Document passage:
I would suggest an old article by Harry Hiller, an urban geographer based out of U of C., titled: "Mega-events and community obsolescence: redevelopment versus rehabilitation in Victoria Park East" a good read on all the history here.
http://people.ucalgary.ca/~hiller/pdfs/vicpark.pdf

From a historic standpoint, the event centre is the latest in a long line of political, local elites and booster mega-project interference into a small area of our city. This very much is a continuation of the 1980s booster thinking - with the exception that urban real estate markets are quite different and many people do like living in the city centre. Selling the equivalent of $400K luxury condos in giant condo tower in the 1980s in Victoria Park would have been unfathomable at the time.

Political and local elite/booster interference is inevitable and is reflected at all scales of urban development. The current state of Victoria Park is reflective of the devastating power when the big money, the big events (i.e. stampede), the big politics and the big private-influenced publicly executed advantages are used to tip the scales in one area to a particular outcome. Behold:

1979: at the eve of the previous stadium debate.
197190


2018: at the eve of the next stadium debate.
197191


Victoria Park - as the former community - cannot be described as anything but a massive systemic failure in city building. All the actors (the City and it's policies, the city-subsidized Stampede, the sports team ownership, various boosters for conventions, Expo bidders, Olympic committees etc.) have done many good things for the city as a whole - but their actions have long been in direct opposition and at the cost of Victoria Park as a functioning neighbourhood. The neighbourhood didn't just die on it's own, it was taken apart systematically by the public and private actors claiming to be trying to save it (and Calgary).

Directives:
• A. Reproduce word for word everything in the Victoria Park passage from "Victoria Park - as" down to "it (and Calgary).".
• B. List every actor named inside the parentheses in the Victoria Park passage.

Supplied data:
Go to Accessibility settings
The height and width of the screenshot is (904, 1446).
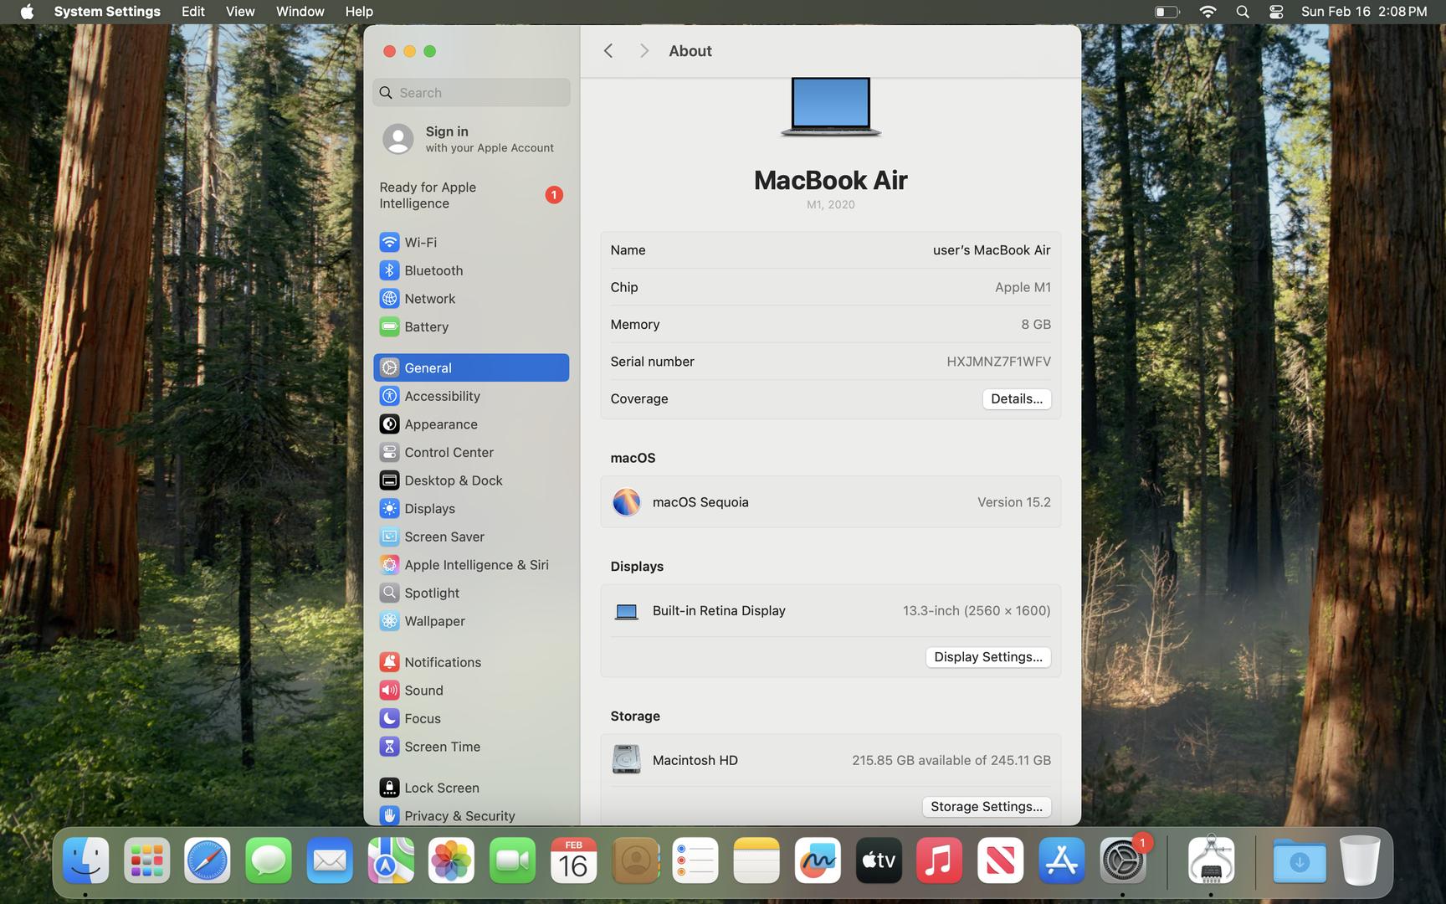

The answers:
• A.
Victoria Park - as the former community - cannot be described as anything but a massive systemic failure in city building. All the actors (the City and it's policies, the city-subsidized Stampede, the sports team ownership, various boosters for conventions, Expo bidders, Olympic committees etc.) have done many good things for the city as a whole - but their actions have long been in direct opposition and at the cost of Victoria Park as a functioning neighbourhood. The neighbourhood didn't just die on it's own, it was taken apart systematically by the public and private actors claiming to be trying to save it (and Calgary).

• B.
- the City and it's policies
- the city-subsidized Stampede
- the sports team ownership
- various boosters for conventions
- Expo bidders
- Olympic committees